• Podany fragment

● ● ● ● ●

Forum Ewangelizacyjne e-SANCTI.net
Jak radzicie sobie z chandrą, smutkiem ? - Wersja do druku

+- Forum Ewangelizacyjne e-SANCTI.net (http://e-sancti.net/forum)
+-- Dział: Inne tematy (/forumdisplay.php?fid=5)
+--- Dział: Wolne forum (/forumdisplay.php?fid=20)
+--- Wątek: Jak radzicie sobie z chandrą, smutkiem ? (/showthread.php?tid=743)

Strony: 1 2


Jak radzicie sobie z chandrą, smutkiem ? - Annnika - 30-08-2005 20:46

Pytanie jak wyżej - o sposoby, ich pochodzenie ( twórczość własna, czy zaczerpnięte z psychologii itd. :?: )


- Jólka - 30-08-2005 21:17

najlepsza na chandre jest cudza chandra Oczko
a tak powaznie to najczęściej i najchętniej uciekam w pomoc innym z problemami, jednak najczęściej albo zadręczam innych, albo biorę się np. za malowanie kartek czy szkła. Rzadziej (chociaż kiedyś częściej) rzępolenie na gitarze.


- Aslan - 30-08-2005 21:23

przyczyny... zależy w jakim wieku. każdy wiek ma swoje przyczyny chandry i smutku. ja kiedys uciekałem w ludzkie rzeczy... i nadal mi sie zdarza w smutku i chandrze popełniać grzechy, które jednak tylko pogłębiaja ten stan.
przede wszystim- wygadać się osobie najbliższej. a kto jest dla was bliższy niż Jezus? koniecUśmiech
pozdrawiam wszystkich zasmuconych, rozeźlonych, rozgoryczonych, radosnych inaczej!


- Daidoss - 30-08-2005 22:49

Kiedyś, jak byłem smutny, zły to szedłem na siłownie aby za pomnieć, wyładowac się. Biłem wora. Był także czas, że swoje emocje cały smutek wyładowywałem na innych osobach.
Był także czas, że słuchałem głosnej mocnej muzyki.

Teraz :?: Smutek ... tak naprawdę chyba nie byłem jeszce smutny. Bardziej zły, zdenerwowany. To często mnie dopada, że poprostu cały się gotuję.
Zazwyczaj jestem wesoły ale zamyślony co czesto wygląda, że jestem smutny. Jakoś sobie radzę, często w chwilach kiedy mam doła poprostu się modle. [-o<


- Futrzak - 31-08-2005 12:25

Ja jak mam doła, to idę spać.
Jak jestem wkurzony, to słucham głośno muzyki (ostrej, ciężkiej, agresywnej itp.).

[ Dodano: Sro 31 Sie, 2005 ]
Aha, i czasem kopię w drzwi albo w ścianę, ale to są skrajne przypadki Uśmiech


- Ajfen - 31-08-2005 12:34

Dla mnie najlepszym sposobem na smutek jest rozmowa z Bogiem, o ile w ogóle jestem smutny. Ostatni raz było mi smutno jakieś trzy i pół roku temu, po śmierci ojca. A w życiu wychdzę z założenia, że nie należy być smutnym, ponieważ nigdy nie wiadomo, kiedy umrzemy, a nikt nie chce, aby jego ostatni dzień był spędzony w smutku. Cieszmy się z życia i zawsze patrzmy na tych, co mają gorzej od nas. Oni mają prawo być smutni, a my?

● ● ● ● ●

• Listing
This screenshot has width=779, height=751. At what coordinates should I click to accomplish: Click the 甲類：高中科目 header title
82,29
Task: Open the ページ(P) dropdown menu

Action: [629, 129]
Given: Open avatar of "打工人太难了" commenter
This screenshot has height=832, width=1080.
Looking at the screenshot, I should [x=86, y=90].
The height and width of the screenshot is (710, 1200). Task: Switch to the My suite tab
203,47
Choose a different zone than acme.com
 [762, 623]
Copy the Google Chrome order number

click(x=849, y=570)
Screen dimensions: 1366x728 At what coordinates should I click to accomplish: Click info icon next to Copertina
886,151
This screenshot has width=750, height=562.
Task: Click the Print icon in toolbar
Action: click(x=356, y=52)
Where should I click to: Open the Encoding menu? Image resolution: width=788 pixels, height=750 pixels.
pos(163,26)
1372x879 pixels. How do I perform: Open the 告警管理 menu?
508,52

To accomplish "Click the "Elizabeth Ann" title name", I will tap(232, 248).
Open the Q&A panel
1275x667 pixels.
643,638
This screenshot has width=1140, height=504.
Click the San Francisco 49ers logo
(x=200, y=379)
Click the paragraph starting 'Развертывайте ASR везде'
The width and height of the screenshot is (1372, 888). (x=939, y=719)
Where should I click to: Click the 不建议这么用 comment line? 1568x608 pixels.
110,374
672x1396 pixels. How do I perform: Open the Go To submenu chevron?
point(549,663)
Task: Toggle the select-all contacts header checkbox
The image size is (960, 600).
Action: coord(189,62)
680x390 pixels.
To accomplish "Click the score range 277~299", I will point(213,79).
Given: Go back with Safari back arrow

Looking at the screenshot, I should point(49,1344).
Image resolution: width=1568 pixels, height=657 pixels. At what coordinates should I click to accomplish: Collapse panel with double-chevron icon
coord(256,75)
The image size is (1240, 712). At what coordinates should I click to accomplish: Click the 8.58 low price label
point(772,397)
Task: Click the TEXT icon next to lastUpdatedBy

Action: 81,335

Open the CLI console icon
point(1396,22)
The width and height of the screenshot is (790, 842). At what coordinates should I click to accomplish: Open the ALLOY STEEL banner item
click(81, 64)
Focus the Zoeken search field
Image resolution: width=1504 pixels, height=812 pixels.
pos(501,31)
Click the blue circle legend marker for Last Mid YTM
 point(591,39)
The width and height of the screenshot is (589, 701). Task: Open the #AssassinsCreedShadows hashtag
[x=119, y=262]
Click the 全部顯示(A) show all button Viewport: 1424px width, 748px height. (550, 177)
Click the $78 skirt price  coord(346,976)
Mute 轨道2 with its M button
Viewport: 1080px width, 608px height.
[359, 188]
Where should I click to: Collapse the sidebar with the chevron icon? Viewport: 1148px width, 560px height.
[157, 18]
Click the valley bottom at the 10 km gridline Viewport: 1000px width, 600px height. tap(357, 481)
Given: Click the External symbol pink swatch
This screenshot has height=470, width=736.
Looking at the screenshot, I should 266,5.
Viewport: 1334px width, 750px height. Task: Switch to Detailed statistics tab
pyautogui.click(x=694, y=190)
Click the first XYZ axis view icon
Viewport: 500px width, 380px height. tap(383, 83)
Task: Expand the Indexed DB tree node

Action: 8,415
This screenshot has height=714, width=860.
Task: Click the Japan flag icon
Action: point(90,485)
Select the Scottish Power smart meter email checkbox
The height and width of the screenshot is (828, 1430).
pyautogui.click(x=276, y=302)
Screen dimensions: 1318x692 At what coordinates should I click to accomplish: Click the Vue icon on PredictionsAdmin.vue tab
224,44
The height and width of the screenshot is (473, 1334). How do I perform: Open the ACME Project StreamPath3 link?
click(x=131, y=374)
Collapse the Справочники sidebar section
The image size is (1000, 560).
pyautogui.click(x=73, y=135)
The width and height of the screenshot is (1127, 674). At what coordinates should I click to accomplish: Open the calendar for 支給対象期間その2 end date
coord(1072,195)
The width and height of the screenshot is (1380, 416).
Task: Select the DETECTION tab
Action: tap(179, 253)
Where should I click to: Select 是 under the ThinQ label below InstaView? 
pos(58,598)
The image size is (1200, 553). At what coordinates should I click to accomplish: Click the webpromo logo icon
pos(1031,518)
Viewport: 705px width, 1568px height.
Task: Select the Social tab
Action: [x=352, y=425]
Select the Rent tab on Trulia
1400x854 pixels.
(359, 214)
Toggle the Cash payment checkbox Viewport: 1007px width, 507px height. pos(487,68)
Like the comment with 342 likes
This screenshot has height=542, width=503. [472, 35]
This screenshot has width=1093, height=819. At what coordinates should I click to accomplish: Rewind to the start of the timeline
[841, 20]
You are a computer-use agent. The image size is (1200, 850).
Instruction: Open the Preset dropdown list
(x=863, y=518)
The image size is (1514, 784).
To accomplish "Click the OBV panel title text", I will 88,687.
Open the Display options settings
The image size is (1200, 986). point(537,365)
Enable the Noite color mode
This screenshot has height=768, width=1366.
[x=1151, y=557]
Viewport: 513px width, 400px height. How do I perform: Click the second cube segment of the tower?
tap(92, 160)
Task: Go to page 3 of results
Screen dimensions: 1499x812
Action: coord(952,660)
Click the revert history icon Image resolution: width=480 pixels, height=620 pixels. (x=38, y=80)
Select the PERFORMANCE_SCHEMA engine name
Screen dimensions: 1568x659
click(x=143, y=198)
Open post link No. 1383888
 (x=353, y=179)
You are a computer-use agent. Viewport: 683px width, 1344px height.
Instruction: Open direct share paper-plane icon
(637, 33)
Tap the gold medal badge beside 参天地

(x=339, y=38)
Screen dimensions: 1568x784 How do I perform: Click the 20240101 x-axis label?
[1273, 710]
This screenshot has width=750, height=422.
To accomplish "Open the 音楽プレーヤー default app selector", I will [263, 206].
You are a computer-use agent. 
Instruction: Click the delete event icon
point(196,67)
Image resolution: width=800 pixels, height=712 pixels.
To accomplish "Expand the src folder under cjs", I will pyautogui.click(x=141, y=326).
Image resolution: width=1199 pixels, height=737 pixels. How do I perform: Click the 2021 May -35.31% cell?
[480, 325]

● ● ● ● ●

• Lista zadań
1. Co robi Futrzak, gdy ma doła, według jego wpisu w wątku o radzeniu sobie ze smutkiem?
2. Kontynuuj wątek forum o sposobach na chandrę i smutek, zaczynając po ostatnim zdaniu ostatniego wpisu.

• Odpowiedzi do zadań
1. Idzie spać.

2.
NIEEE! Smutek, to nie jest to. Radość z życia jest obok Boga najważniejsza.


- Swiderek - 31-08-2005 14:18

A ja jeśli jestem smutna to włączam sobie muzyczkę taką smętną (jeśli jestem sama w domu co jest rzadko) i po prostu wylewam te wszystkie żale łzami. Mi to naprawdę przynosi ulgę. Ale tak jak to napisała Julia wolę zacząć pomagać innym bo wtedy zapominam że coś mi się dzieje Uśmiech No i czasami zdarza się że porzępolę na gitarze Uśmiech


- Gonzo - 31-08-2005 15:46

a gdy jestem smutny .... hmmm
oj to jest rzadko no ale jakos tak moje pozytywne nastaiweni do zycia pomag mi w tym aby szybko pozbyc sie tego stanu
poprostu mowie sobie ze bedzie lepiej i choc czest o ta sytuacja sie nie zmienia to z czasem juz na nia nie zwracam uwagi i poprostu zyje wlasnym zyciem Uśmiech


- Robi - 31-08-2005 16:12

Kupuję sobie zimnego Żywca, gaszę światło, puszczam jakiś rock/metal i nie myślę o niczym.


- Daidoss - 31-08-2005 16:57

Robi napisał(a):Kupuję sobie zimnego Żywca, gaszę światło, puszczam jakiś rock/metal i nie myślę o niczym.
No to też sposób Duży uśmiech nie ma to jak zimne piwko Uśmiech


- Aslan - 31-08-2005 17:21

ja kiedyś zanim zacząłem być 'mundry' i zwracać się do JEzusa ze swoimi smutkami to miałem zestaw 'obowiązkowy'- irlandzki Guiness, tabaka Lowen Prise, do tego dobra herbata i jeszcze lepszy jazz. to takna marginesie.Uśmiech

[ Dodano: Sro 31 Sie, 2005 17:22 ]
Jezus jest Panem smutków, i tyle.


- inis - 31-08-2005 20:11

Swiderek napisał(a):A ja jeśli jestem smutna to włączam sobie muzyczkę taką smętną (jeśli jestem sama w domu co jest rzadko) i po prostu wylewam te wszystkie żale łzami.
O właśnie! Ja czasami jeśli mam sprzyjające warunki (jestem sama w domu) robię tak samo.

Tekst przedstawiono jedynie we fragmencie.